- _SELECTED EXCERPT_
• • • • •
She said one of her relatives wanted to give birth in jail. "The baby was out. When some women tried to help her, the guards prevented them," and the baby died, she said.

"I was freed at the end when I was 20," she said. "All my friends became doctors and teachers, and I am now just a housewife."

The testimony at the trial is the first time the victims of the 1982 crackdown confronted the former leader and his lieutenants.

In Monday's session, a defiant Saddam sought to take control of the proceedings through boisterous outbursts, declaring at one point that "I am not afraid of execution" and denouncing the trial run according to "American rules."

Despite the sometimes chaotic atmosphere Monday, the trial's first witnesses offered chilling accounts of killings and torture using electric shocks and a grinder in the 1982 crackdown.

Ahmed Hassan Mohammed said he saw a machine that "looked like a grinder" with hair and blood on it in a secret police center in Baghdad where he and others were tortured for 70 days. He said detainees were kept in "Hall 63."
• • • • •
- _GIVEN DATA_
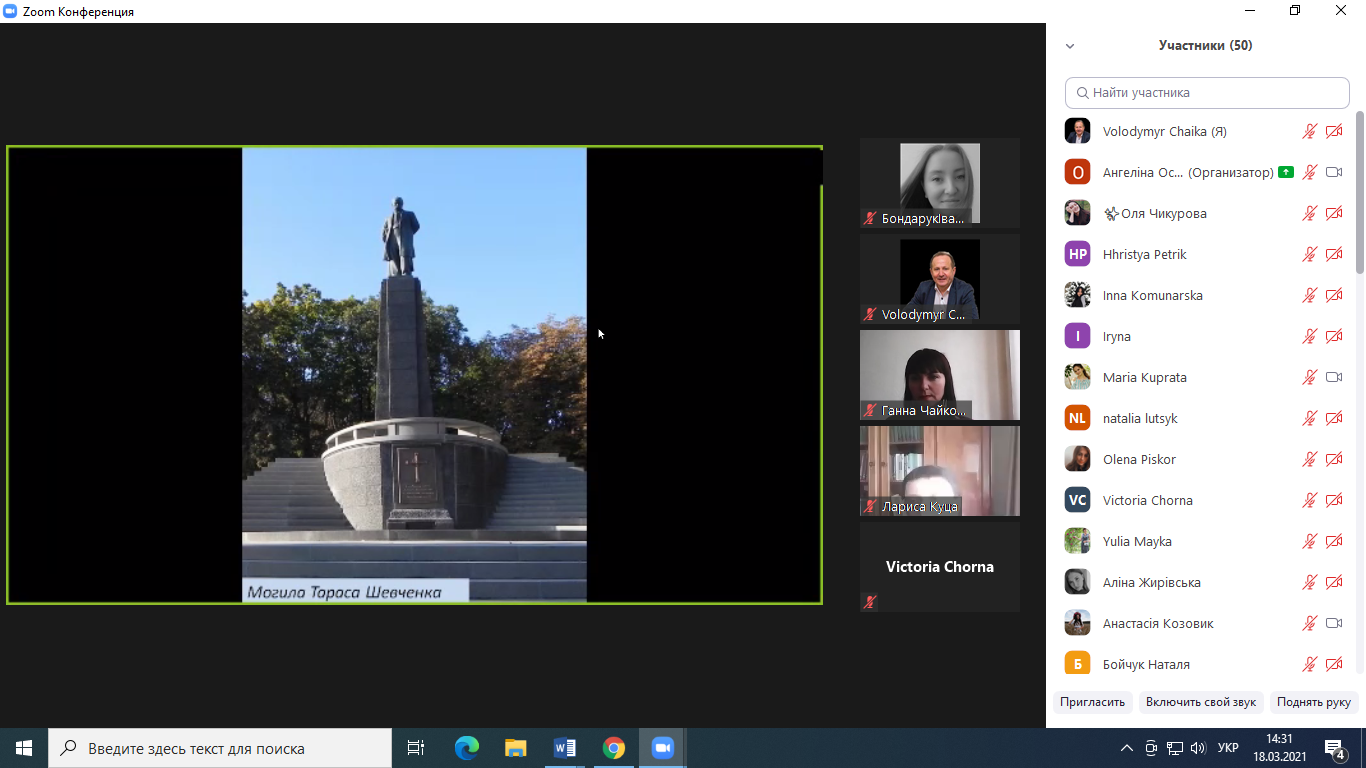Click the Пригласить button

point(1092,702)
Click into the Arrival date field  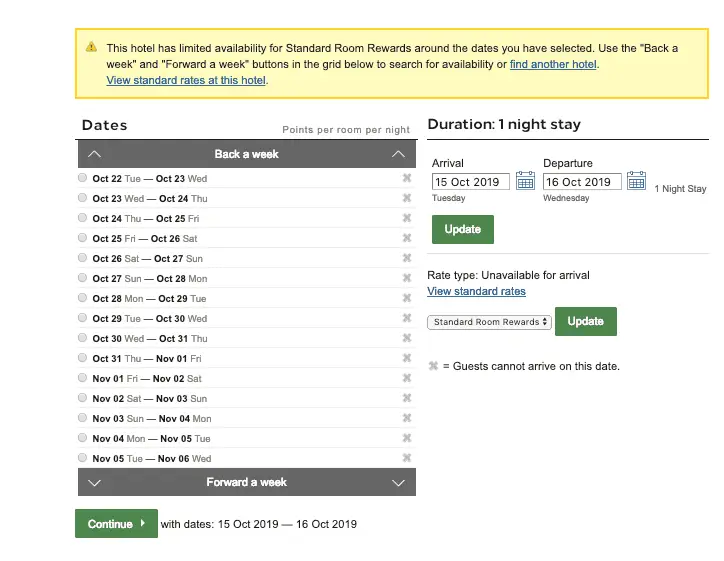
• • • • •
- _WHAT NEEDS TO BE DONE_
Please reproduce the full passage about the trial testimony on the 1982 crackdown, word for word.

- _EXERCISE RESPONSE_
She said one of her relatives wanted to give birth in jail. "The baby was out. When some women tried to help her, the guards prevented them," and the baby died, she said.

"I was freed at the end when I was 20," she said. "All my friends became doctors and teachers, and I am now just a housewife."

The testimony at the trial is the first time the victims of the 1982 crackdown confronted the former leader and his lieutenants.

In Monday's session, a defiant Saddam sought to take control of the proceedings through boisterous outbursts, declaring at one point that "I am not afraid of execution" and denouncing the trial run according to "American rules."

Despite the sometimes chaotic atmosphere Monday, the trial's first witnesses offered chilling accounts of killings and torture using electric shocks and a grinder in the 1982 crackdown.

Ahmed Hassan Mohammed said he saw a machine that "looked like a grinder" with hair and blood on it in a secret police center in Baghdad where he and others were tortured for 70 days. He said detainees were kept in "Hall 63."